Inovação é um dos pilares dessa transformação. A atual filantropia exige cada vez mais ousadia, transparência e engajamento estratégico para desenvolver metodologias, parcerias e ecossistemas que possibilitem soluções perenes.
Exemplos disso são modelos como fundos filantrópicos e filantropia comunitária, que buscam superar o imediatismo e adotar estratégias de médio e longo prazo para um impacto social positivo mais sustentável e replicável.
Porém o setor ainda enfrenta muitos nós. Um dos maiores obstáculos é a resistência à mudança dentro do próprio ecossistema. Coragem para inovar envolve, principalmente, enfrentamento de resistências culturais e estruturais, tanto dentro das organizações filantrópicas quanto na sociedade.
Outro desafio importante é governança. Há uma crescente demanda por maior transparência e responsabilidade por parte das instituições filantrópicas.
Doadores, organizações e público em geral esperam ver resultados tangíveis e medidos, o que pressiona organizações a adotarem práticas mais robustas de gestão e prestação de contas, com avaliações sobre o retorno dos valores doados.
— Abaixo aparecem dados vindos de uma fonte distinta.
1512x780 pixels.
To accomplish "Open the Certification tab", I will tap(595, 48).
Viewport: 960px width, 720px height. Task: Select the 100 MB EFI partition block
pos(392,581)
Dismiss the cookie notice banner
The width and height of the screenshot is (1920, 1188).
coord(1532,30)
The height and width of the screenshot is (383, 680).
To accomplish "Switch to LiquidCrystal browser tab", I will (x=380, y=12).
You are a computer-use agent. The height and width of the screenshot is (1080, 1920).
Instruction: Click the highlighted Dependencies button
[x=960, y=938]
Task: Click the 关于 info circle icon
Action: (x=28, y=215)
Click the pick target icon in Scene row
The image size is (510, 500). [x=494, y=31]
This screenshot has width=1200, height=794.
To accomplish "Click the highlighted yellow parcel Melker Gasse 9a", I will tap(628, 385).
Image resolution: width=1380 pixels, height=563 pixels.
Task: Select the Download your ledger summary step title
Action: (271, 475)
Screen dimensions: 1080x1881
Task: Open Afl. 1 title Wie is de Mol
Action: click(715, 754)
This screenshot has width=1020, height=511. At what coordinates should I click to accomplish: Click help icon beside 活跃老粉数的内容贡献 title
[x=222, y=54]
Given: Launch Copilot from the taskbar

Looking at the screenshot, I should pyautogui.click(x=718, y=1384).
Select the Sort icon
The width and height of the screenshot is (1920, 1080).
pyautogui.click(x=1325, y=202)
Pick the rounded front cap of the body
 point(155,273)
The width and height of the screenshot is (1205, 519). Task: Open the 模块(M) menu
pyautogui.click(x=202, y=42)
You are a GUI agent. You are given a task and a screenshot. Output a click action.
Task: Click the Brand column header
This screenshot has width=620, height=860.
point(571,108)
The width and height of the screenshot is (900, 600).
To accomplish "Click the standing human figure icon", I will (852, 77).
Além de tudo isso, o cenário político brasileiro impõe barreiras. A falta de políticas públicas claras e de incentivos fiscais eficientes para doações limita o alcance de muitas iniciativas filantrópicas.
Em contrapartida, a filantropia tem potencial de influenciar essas políticas e promover mudanças, atuando em sintonia com o setor público e as necessidades das comunidades atendidas.
No futuro (não tão distante), espera-se que o papel do investidor social no Brasil evolua de uma postura puramente financeira para uma posição de liderança estratégica.
É essencial que o investidor do futuro compreenda que deve atuar como facilitador de rede, articulador de parcerias intersetoriais e defensor de causas que promovam inclusão, equidade e sustentabilidade. Ele também deve ter a coragem de financiar projetos ousados e apoiar ideias transformadoras.
O futuro da filantropia no Brasil depende da capacidade do setor de se adaptar e inovar em um ambiente em rápida mudança. Para tanto, será necessário vencer resistências, adotar novas abordagens e, acima de tudo, manter um foco claro na missão de reduzir desigualdades e promover o bem-estar coletivo.
Assim poderemos devolver, principalmente aos jovens, a capacidade de sonhar um outro país.